··· DATASET EXCERPTS

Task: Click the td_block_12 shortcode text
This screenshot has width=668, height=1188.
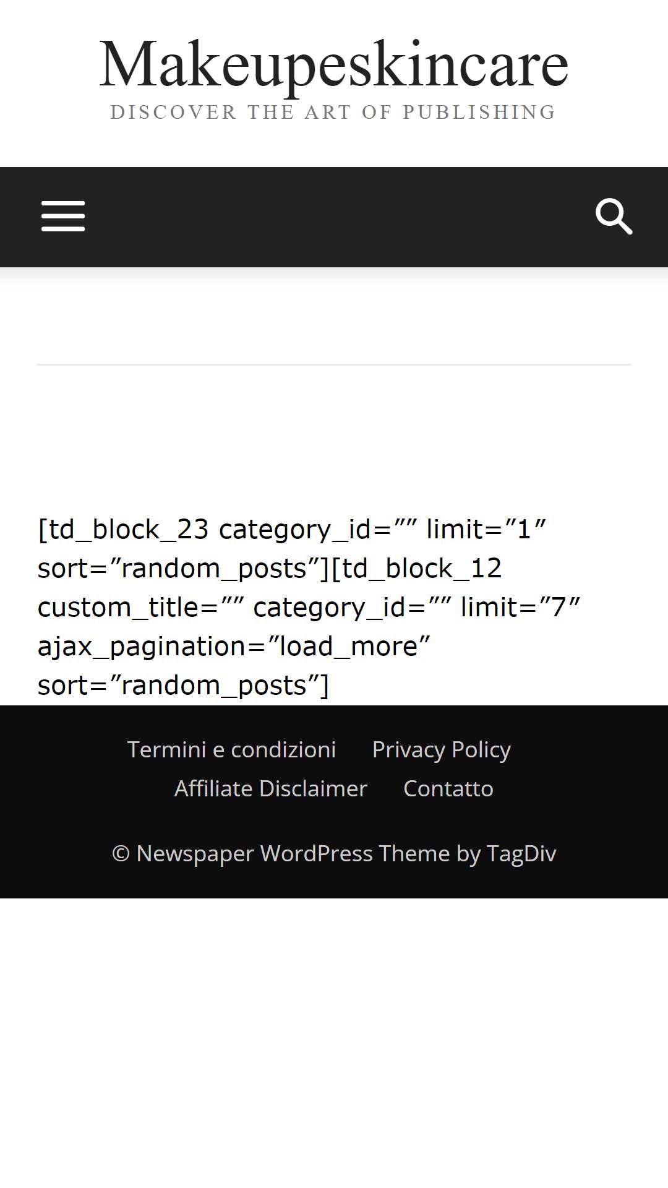Action: coord(416,569)
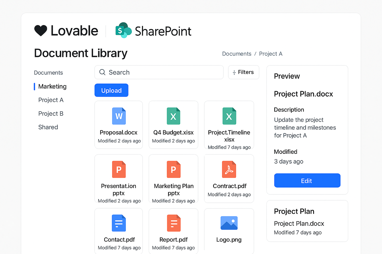Click the SharePoint logo icon
This screenshot has width=382, height=254.
click(x=123, y=30)
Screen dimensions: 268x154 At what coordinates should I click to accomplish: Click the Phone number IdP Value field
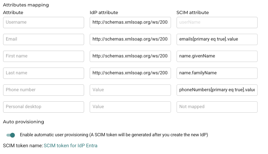click(130, 90)
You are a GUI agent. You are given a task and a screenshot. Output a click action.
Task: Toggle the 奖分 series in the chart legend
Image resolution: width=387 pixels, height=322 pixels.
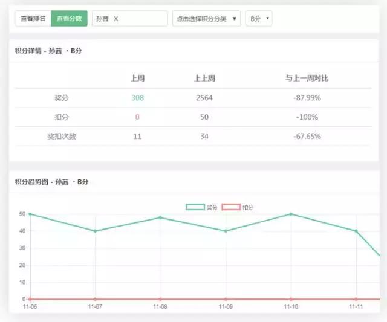pyautogui.click(x=202, y=207)
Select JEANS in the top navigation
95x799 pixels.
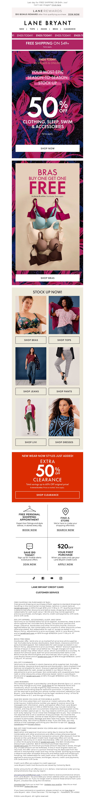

······

Quote the lines above word for word, leaving out the pictures.

Task: Click the td_block_12 shortcode text
This screenshot has width=668, height=1188.
Action: coord(416,569)
Click the SharePoint logo icon
This screenshot has width=382, height=254.
click(x=123, y=30)
Screen dimensions: 268x154 At what coordinates should I click to accomplish: Click the Phone number IdP Value field
click(130, 90)
You are a GUI agent. You are given a task and a screenshot. Output a click action.
Task: Toggle the 奖分 series in the chart legend
Image resolution: width=387 pixels, height=322 pixels.
pyautogui.click(x=202, y=207)
Select JEANS in the top navigation
95x799 pixels.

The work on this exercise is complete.